→ Instructions for the task: Your response should be the complete set of records, reproduced exactly.

→ Information shown:

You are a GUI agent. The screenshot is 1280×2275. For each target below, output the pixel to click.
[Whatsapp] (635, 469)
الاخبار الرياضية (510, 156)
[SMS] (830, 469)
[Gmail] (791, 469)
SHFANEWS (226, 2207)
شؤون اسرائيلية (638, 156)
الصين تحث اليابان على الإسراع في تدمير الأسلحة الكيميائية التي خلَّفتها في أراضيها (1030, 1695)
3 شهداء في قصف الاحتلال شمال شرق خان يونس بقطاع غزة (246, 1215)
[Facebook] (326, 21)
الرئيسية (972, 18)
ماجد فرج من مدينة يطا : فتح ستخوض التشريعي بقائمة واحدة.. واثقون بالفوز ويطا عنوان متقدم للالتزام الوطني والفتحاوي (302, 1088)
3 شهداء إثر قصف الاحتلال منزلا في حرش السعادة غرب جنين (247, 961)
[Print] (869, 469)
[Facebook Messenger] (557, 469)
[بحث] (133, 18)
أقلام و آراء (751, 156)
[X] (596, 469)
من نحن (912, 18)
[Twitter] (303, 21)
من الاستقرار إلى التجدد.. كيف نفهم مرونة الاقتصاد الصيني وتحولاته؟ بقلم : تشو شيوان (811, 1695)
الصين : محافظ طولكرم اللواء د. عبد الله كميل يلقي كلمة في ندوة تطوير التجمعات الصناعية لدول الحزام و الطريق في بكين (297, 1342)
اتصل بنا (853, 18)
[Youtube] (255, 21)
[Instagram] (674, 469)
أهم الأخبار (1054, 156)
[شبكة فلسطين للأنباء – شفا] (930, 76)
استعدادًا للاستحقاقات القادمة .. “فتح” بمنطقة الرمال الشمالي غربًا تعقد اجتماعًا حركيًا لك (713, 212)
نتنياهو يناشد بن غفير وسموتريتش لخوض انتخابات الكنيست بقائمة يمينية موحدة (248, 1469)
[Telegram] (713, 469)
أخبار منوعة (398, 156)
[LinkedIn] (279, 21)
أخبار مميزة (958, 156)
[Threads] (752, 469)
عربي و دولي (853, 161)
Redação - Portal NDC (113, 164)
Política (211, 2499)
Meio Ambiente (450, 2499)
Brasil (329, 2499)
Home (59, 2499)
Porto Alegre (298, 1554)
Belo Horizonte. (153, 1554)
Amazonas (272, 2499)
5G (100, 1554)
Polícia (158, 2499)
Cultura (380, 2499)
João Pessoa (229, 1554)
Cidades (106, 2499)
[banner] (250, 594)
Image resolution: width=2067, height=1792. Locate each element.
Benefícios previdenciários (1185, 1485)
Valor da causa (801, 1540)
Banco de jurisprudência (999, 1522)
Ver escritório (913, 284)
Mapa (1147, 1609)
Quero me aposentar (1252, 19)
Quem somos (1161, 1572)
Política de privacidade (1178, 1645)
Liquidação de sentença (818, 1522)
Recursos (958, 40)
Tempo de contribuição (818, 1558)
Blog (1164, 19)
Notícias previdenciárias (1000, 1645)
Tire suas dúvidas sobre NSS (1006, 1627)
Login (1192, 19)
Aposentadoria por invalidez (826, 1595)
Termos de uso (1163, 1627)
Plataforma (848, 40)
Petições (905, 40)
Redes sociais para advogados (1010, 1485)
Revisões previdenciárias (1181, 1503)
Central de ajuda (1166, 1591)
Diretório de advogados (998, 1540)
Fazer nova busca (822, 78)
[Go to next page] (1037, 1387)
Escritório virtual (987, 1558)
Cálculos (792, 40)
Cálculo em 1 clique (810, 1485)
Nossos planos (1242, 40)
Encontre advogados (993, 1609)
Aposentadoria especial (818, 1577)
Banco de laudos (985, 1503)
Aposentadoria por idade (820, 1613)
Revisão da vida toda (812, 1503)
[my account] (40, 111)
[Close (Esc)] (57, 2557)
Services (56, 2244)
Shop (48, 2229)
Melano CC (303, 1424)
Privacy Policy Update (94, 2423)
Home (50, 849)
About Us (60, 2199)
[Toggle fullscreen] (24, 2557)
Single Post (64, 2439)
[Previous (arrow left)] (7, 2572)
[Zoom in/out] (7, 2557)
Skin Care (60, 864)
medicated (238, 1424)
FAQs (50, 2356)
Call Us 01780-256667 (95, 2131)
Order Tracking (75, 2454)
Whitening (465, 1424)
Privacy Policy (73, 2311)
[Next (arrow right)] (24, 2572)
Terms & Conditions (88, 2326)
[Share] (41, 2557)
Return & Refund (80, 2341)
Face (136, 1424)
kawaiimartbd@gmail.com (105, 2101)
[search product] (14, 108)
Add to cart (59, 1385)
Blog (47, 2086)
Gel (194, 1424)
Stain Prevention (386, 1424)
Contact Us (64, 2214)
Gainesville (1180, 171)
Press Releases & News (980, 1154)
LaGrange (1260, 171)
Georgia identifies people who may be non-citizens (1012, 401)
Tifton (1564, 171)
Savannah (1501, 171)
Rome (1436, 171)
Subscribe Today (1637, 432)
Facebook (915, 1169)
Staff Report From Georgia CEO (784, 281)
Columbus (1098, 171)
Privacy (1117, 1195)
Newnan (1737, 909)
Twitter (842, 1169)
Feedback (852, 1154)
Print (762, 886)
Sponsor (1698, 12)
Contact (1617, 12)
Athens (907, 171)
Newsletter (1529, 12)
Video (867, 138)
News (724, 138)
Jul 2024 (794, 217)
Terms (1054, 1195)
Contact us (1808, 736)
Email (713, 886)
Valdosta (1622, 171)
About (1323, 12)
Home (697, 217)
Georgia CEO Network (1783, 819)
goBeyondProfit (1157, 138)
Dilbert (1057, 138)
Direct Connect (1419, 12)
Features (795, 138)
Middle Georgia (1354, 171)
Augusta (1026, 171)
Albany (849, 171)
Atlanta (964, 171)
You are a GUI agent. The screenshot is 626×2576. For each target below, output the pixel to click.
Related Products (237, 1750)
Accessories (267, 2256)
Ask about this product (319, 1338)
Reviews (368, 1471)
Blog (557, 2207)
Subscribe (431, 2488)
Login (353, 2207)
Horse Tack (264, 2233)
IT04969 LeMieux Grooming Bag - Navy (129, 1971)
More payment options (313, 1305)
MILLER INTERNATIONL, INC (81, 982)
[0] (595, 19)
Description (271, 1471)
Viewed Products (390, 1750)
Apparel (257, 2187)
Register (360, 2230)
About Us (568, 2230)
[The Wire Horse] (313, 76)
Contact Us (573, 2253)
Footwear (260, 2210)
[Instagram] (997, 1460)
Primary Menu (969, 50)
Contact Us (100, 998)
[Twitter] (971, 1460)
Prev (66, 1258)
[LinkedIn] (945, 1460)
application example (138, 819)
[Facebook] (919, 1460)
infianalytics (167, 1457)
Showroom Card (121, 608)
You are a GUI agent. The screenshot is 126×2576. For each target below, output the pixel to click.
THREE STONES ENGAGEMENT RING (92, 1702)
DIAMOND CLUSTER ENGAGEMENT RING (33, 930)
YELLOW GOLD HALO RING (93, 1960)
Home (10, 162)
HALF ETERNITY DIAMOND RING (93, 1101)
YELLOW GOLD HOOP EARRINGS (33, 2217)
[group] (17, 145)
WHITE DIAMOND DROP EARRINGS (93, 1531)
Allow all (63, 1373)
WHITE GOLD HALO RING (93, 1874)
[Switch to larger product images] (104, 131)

→ Solution below:
You are a GUI agent. The screenshot is 1280×2275. For each target below, output the pixel to click.
[Whatsapp] (635, 469)
الاخبار الرياضية (510, 156)
[SMS] (830, 469)
[Gmail] (791, 469)
SHFANEWS (226, 2207)
شؤون اسرائيلية (638, 156)
الصين تحث اليابان على الإسراع في تدمير الأسلحة الكيميائية التي خلَّفتها في أراضيها (1030, 1695)
3 شهداء في قصف الاحتلال شمال شرق خان يونس بقطاع غزة (246, 1215)
[Facebook] (326, 21)
الرئيسية (972, 18)
ماجد فرج من مدينة يطا : فتح ستخوض التشريعي بقائمة واحدة.. واثقون بالفوز ويطا عنوان متقدم للالتزام الوطني والفتحاوي (302, 1088)
3 شهداء إثر قصف الاحتلال منزلا في حرش السعادة غرب جنين (247, 961)
[Print] (869, 469)
[Facebook Messenger] (557, 469)
[بحث] (133, 18)
أقلام و آراء (751, 156)
[X] (596, 469)
من نحن (912, 18)
[Twitter] (303, 21)
من الاستقرار إلى التجدد.. كيف نفهم مرونة الاقتصاد الصيني وتحولاته؟ بقلم : تشو شيوان (811, 1695)
الصين : محافظ طولكرم اللواء د. عبد الله كميل يلقي كلمة في ندوة تطوير التجمعات الصناعية لدول الحزام و الطريق في بكين (297, 1342)
اتصل بنا (853, 18)
[Youtube] (255, 21)
[Instagram] (674, 469)
أهم الأخبار (1054, 156)
[شبكة فلسطين للأنباء – شفا] (930, 76)
استعدادًا للاستحقاقات القادمة .. “فتح” بمنطقة الرمال الشمالي غربًا تعقد اجتماعًا حركيًا لك (713, 212)
نتنياهو يناشد بن غفير وسموتريتش لخوض انتخابات الكنيست بقائمة يمينية موحدة (248, 1469)
[Telegram] (713, 469)
أخبار منوعة (398, 156)
[LinkedIn] (279, 21)
أخبار مميزة (958, 156)
[Threads] (752, 469)
عربي و دولي (853, 161)
Redação - Portal NDC (113, 164)
Política (211, 2499)
Meio Ambiente (450, 2499)
Brasil (329, 2499)
Home (59, 2499)
Porto Alegre (298, 1554)
Belo Horizonte. (153, 1554)
Amazonas (272, 2499)
5G (100, 1554)
Polícia (158, 2499)
Cultura (380, 2499)
João Pessoa (229, 1554)
Cidades (106, 2499)
[banner] (250, 594)
Image resolution: width=2067, height=1792. Locate each element.
Benefícios previdenciários (1185, 1485)
Valor da causa (801, 1540)
Banco de jurisprudência (999, 1522)
Ver escritório (913, 284)
Mapa (1147, 1609)
Quero me aposentar (1252, 19)
Quem somos (1161, 1572)
Política de privacidade (1178, 1645)
Liquidação de sentença (818, 1522)
Recursos (958, 40)
Tempo de contribuição (818, 1558)
Blog (1164, 19)
Notícias previdenciárias (1000, 1645)
Tire suas dúvidas sobre NSS (1006, 1627)
Login (1192, 19)
Aposentadoria por invalidez (826, 1595)
Termos de uso (1163, 1627)
Plataforma (848, 40)
Petições (905, 40)
Redes sociais para advogados (1010, 1485)
Revisões previdenciárias (1181, 1503)
Central de ajuda (1166, 1591)
Diretório de advogados (998, 1540)
Fazer nova busca (822, 78)
[Go to next page] (1037, 1387)
Escritório virtual (987, 1558)
Cálculos (792, 40)
Cálculo em 1 clique (810, 1485)
Nossos planos (1242, 40)
Encontre advogados (993, 1609)
Aposentadoria especial (818, 1577)
Banco de laudos (985, 1503)
Aposentadoria por idade (820, 1613)
Revisão da vida toda (812, 1503)
[my account] (40, 111)
[Close (Esc)] (57, 2557)
Services (56, 2244)
Shop (48, 2229)
Melano CC (303, 1424)
Privacy Policy Update (94, 2423)
Home (50, 849)
About Us (60, 2199)
[Toggle fullscreen] (24, 2557)
Single Post (64, 2439)
[Previous (arrow left)] (7, 2572)
[Zoom in/out] (7, 2557)
Skin Care (60, 864)
medicated (238, 1424)
FAQs (50, 2356)
Call Us 01780-256667 (95, 2131)
Order Tracking (75, 2454)
Whitening (465, 1424)
Privacy Policy (73, 2311)
[Next (arrow right)] (24, 2572)
Terms & Conditions (88, 2326)
[Share] (41, 2557)
Return & Refund (80, 2341)
Face (136, 1424)
kawaiimartbd@gmail.com (105, 2101)
[search product] (14, 108)
Add to cart (59, 1385)
Blog (47, 2086)
Gel (194, 1424)
Stain Prevention (386, 1424)
Contact Us (64, 2214)
Gainesville (1180, 171)
Press Releases & News (980, 1154)
LaGrange (1260, 171)
Georgia identifies people who may be non-citizens (1012, 401)
Tifton (1564, 171)
Savannah (1501, 171)
Rome (1436, 171)
Subscribe Today (1637, 432)
Facebook (915, 1169)
Staff Report From Georgia CEO (784, 281)
Columbus (1098, 171)
Privacy (1117, 1195)
Newnan (1737, 909)
Twitter (842, 1169)
Feedback (852, 1154)
Print (762, 886)
Sponsor (1698, 12)
Contact (1617, 12)
Athens (907, 171)
Newsletter (1529, 12)
Video (867, 138)
News (724, 138)
Jul 2024 (794, 217)
Terms (1054, 1195)
Contact us (1808, 736)
Email (713, 886)
Valdosta (1622, 171)
About (1323, 12)
Home (697, 217)
Georgia CEO Network (1783, 819)
goBeyondProfit (1157, 138)
Dilbert (1057, 138)
Direct Connect (1419, 12)
Features (795, 138)
Middle Georgia (1354, 171)
Augusta (1026, 171)
Albany (849, 171)
Atlanta (964, 171)
You are a GUI agent. The screenshot is 626×2576. For each target below, output the pixel to click.
Related Products (237, 1750)
Accessories (267, 2256)
Ask about this product (319, 1338)
Reviews (368, 1471)
Blog (557, 2207)
Subscribe (431, 2488)
Login (353, 2207)
Horse Tack (264, 2233)
IT04969 LeMieux Grooming Bag - Navy (129, 1971)
More payment options (313, 1305)
MILLER INTERNATIONL, INC (81, 982)
[0] (595, 19)
Description (271, 1471)
Viewed Products (390, 1750)
Apparel (257, 2187)
Register (360, 2230)
About Us (568, 2230)
[The Wire Horse] (313, 76)
Contact Us (573, 2253)
Footwear (260, 2210)
[Instagram] (997, 1460)
Primary Menu (969, 50)
Contact Us (100, 998)
[Twitter] (971, 1460)
Prev (66, 1258)
[LinkedIn] (945, 1460)
application example (138, 819)
[Facebook] (919, 1460)
infianalytics (167, 1457)
Showroom Card (121, 608)
You are a GUI agent. The screenshot is 126×2576. For each target below, output the pixel to click.
THREE STONES ENGAGEMENT RING (92, 1702)
DIAMOND CLUSTER ENGAGEMENT RING (33, 930)
YELLOW GOLD HALO RING (93, 1960)
Home (10, 162)
HALF ETERNITY DIAMOND RING (93, 1101)
YELLOW GOLD HOOP EARRINGS (33, 2217)
[group] (17, 145)
WHITE DIAMOND DROP EARRINGS (93, 1531)
Allow all (63, 1373)
WHITE GOLD HALO RING (93, 1874)
[Switch to larger product images] (104, 131)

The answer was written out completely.